GIVEN REQUEST 1:
Copy the listing below word for word, starting at the line that contains "Click GetCurrentPackageInfo call on line 19" and ending at the last line of the listing, both ends included. Omit the pictures from your copy.

TEXT PASSAGE:
** Begin **
After transforming out Yelp reviews into a suitable format, now we will model a Random Forest classifier. We would use our training data set to train our classifier. 

But before that, we want to chose the best possible configuration for our model, we use GridSearchCV to compute the best possible configuration for which our training accuracy is best. This uses crossvalidation approach to find the best accuracy on the training set.



Next chunk of code takes a long execution time, executing 10-fold cross validation with several configuration, execute only when you have time (execution time approx: 15-20mins)

In [33]:
#takes a long execution time, crossvalidation
import warnings
warnings.filterwarnings('ignore')

from sklearn.grid_search import GridSearchCV
rfc = RandomForestClassifier(n_jobs=4, max_features='sqrt', oob_score = True) 
 
# Use a grid over parameters of interest
param_grid = { 
           "n_estimators" : [9, 18, 27, 36, 45, 54, 63],
           "max_depth" : [1, 5, 10, 15, 20, 25, 30],
           "min_samples_leaf" : [1, 2, 4, 6, 8, 10]}
 
CV_rfc = GridSearchCV(estimator=rfc, param_grid=param_grid, cv= 10)
CV_rfc.fit(X, y_validation)
print (CV_rfc.best_params_)

{'max_depth': 30, 'min_samples_leaf': 1, 'n_estimators': 36}


Now using the best configuration as given by the GridSearchCV above we will train our RandomForest classifer.

In [52]:
#training a optimized random forrest classification model
clf = RandomForestClassifier(n_estimators=36, max_depth=30, max_features='sqrt', min_samples_leaf = 1)

#X is the transformed text input as calculated above
classifier= clf.fit(X, y_validation) 

To evaluate our classifier we first test it by calculating training accuracy, validating on the training set

In [53]:
#using the classifier modeled in the code chunk above we predict outcome (sentiments) of the input transformed text (X)
** End **
INFORMATION PROVIDED:
** Begin **
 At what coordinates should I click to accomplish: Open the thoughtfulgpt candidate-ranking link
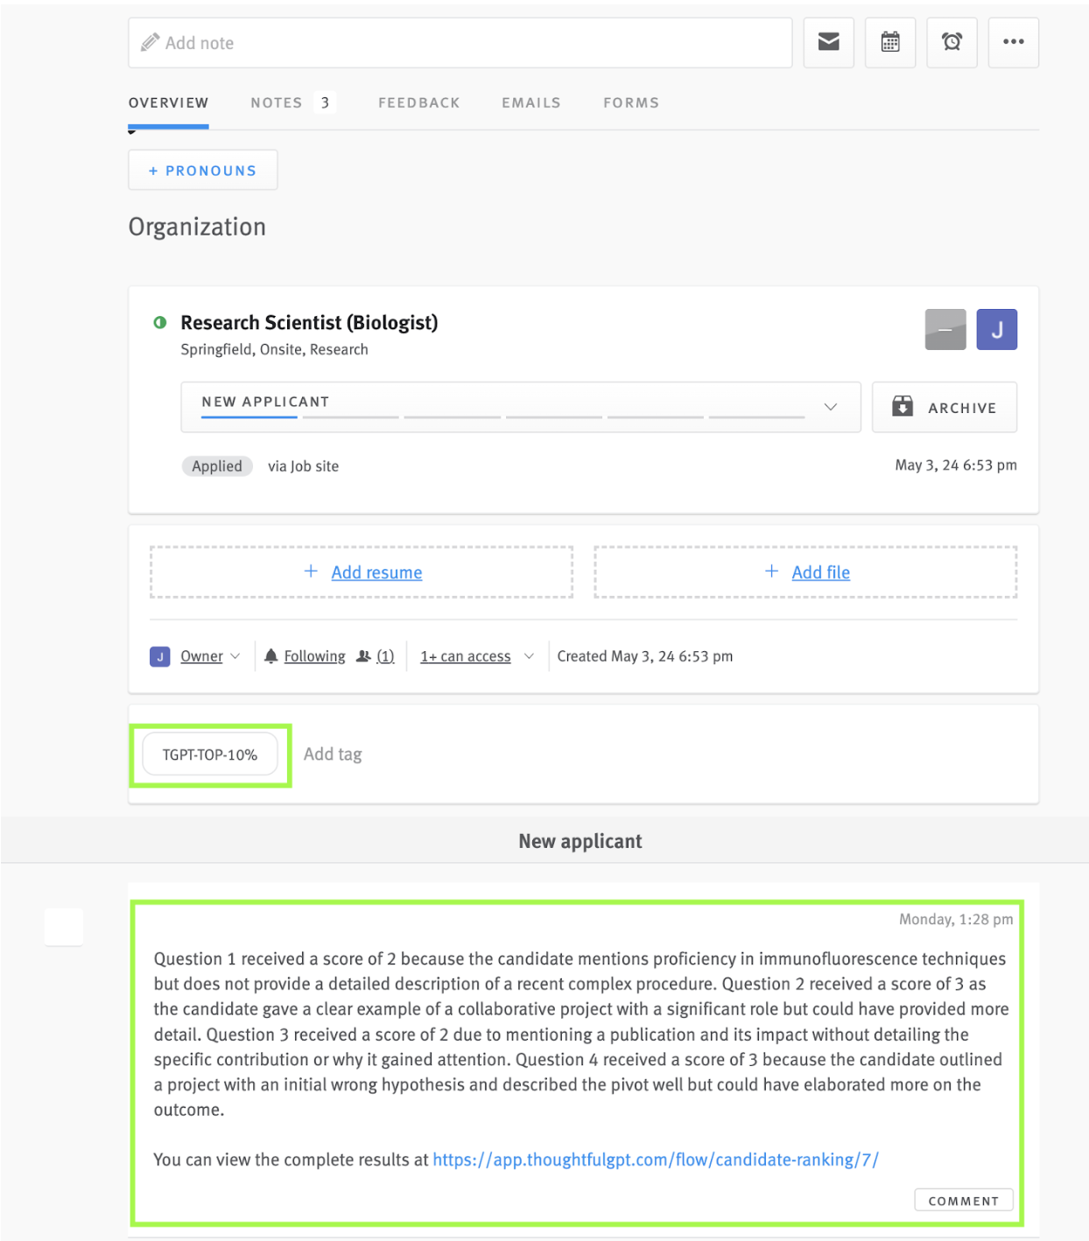pyautogui.click(x=656, y=1159)
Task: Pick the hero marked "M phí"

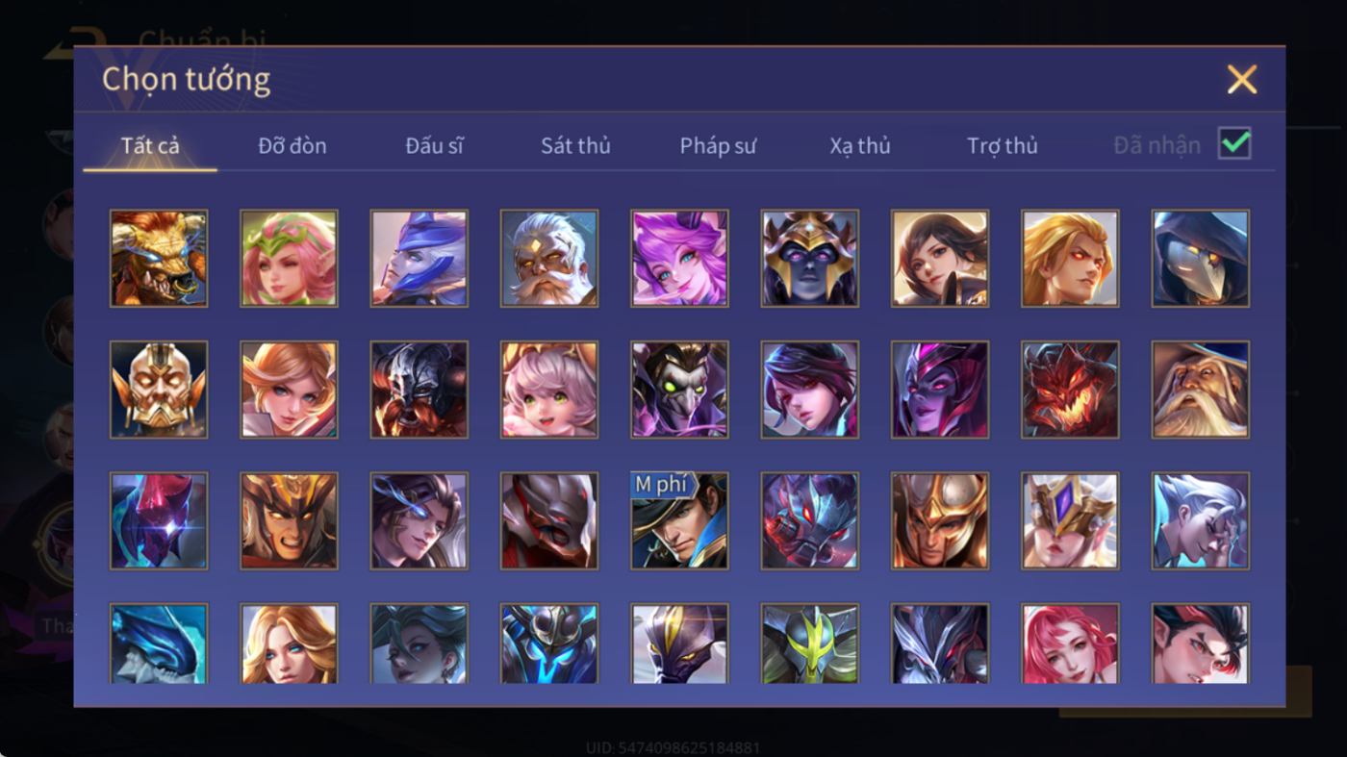Action: [x=679, y=520]
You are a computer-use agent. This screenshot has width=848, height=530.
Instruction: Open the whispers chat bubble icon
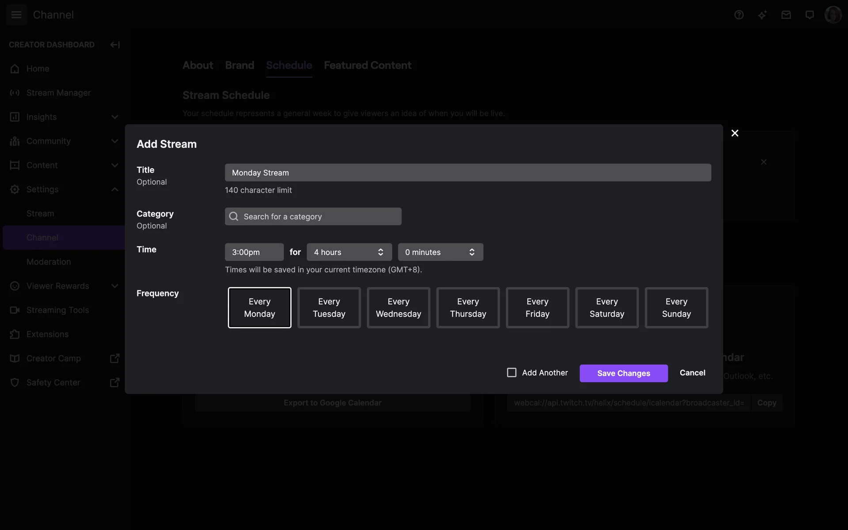point(810,15)

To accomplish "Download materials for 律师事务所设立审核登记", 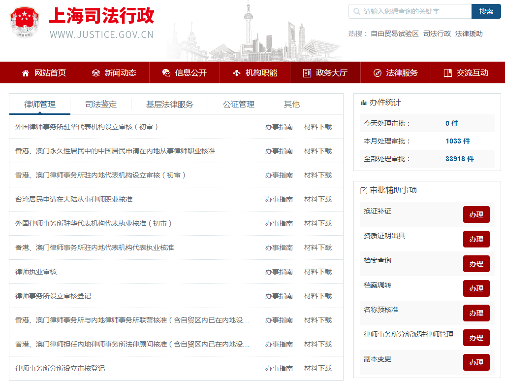I will point(318,296).
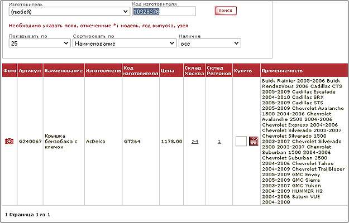
Task: Select article number G240067 cell
Action: click(30, 142)
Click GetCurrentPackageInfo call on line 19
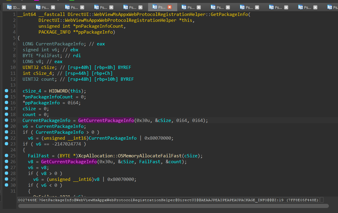The height and width of the screenshot is (213, 338). 106,120
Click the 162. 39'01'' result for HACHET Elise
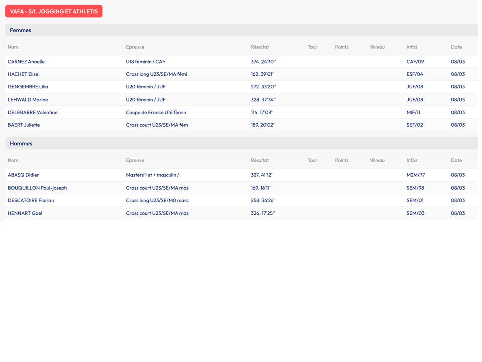Image resolution: width=482 pixels, height=362 pixels. pos(263,74)
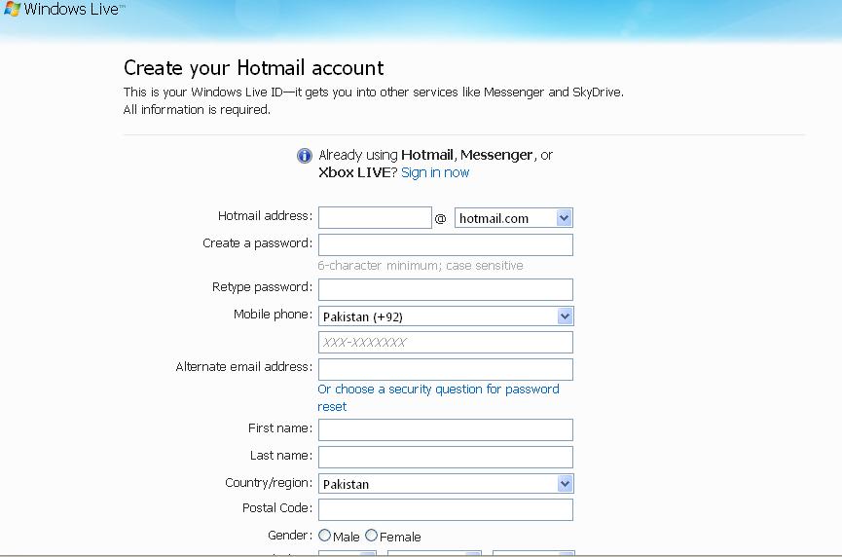This screenshot has height=557, width=842.
Task: Click the blue information icon
Action: (305, 156)
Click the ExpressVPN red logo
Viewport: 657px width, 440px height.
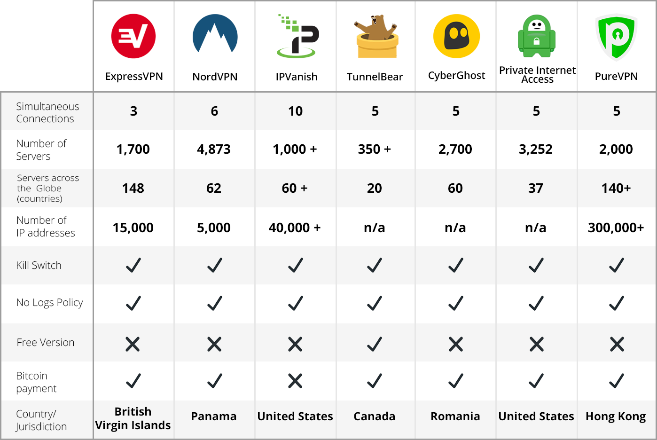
** End **
GIVEN REQUEST 2:
From the passage on training a random forest classifier, reproduce the portion starting at "# Use a grid" and ending at "our RandomForest classifer.", word for word.

CORRECT ANSWER 1:
Click GetCurrentPackageInfo call on line 19
The height and width of the screenshot is (213, 338). 106,120
Click the 162. 39'01'' result for HACHET Elise
Image resolution: width=482 pixels, height=362 pixels. pos(263,74)
This screenshot has height=557, width=842.
Task: Click the blue information icon
Action: (305, 156)
Click the ExpressVPN red logo
Viewport: 657px width, 440px height.

CORRECT ANSWER 2:
# Use a grid over parameters of interest
param_grid = { 
           "n_estimators" : [9, 18, 27, 36, 45, 54, 63],
           "max_depth" : [1, 5, 10, 15, 20, 25, 30],
           "min_samples_leaf" : [1, 2, 4, 6, 8, 10]}
 
CV_rfc = GridSearchCV(estimator=rfc, param_grid=param_grid, cv= 10)
CV_rfc.fit(X, y_validation)
print (CV_rfc.best_params_)

{'max_depth': 30, 'min_samples_leaf': 1, 'n_estimators': 36}


Now using the best configuration as given by the GridSearchCV above we will train our RandomForest classifer.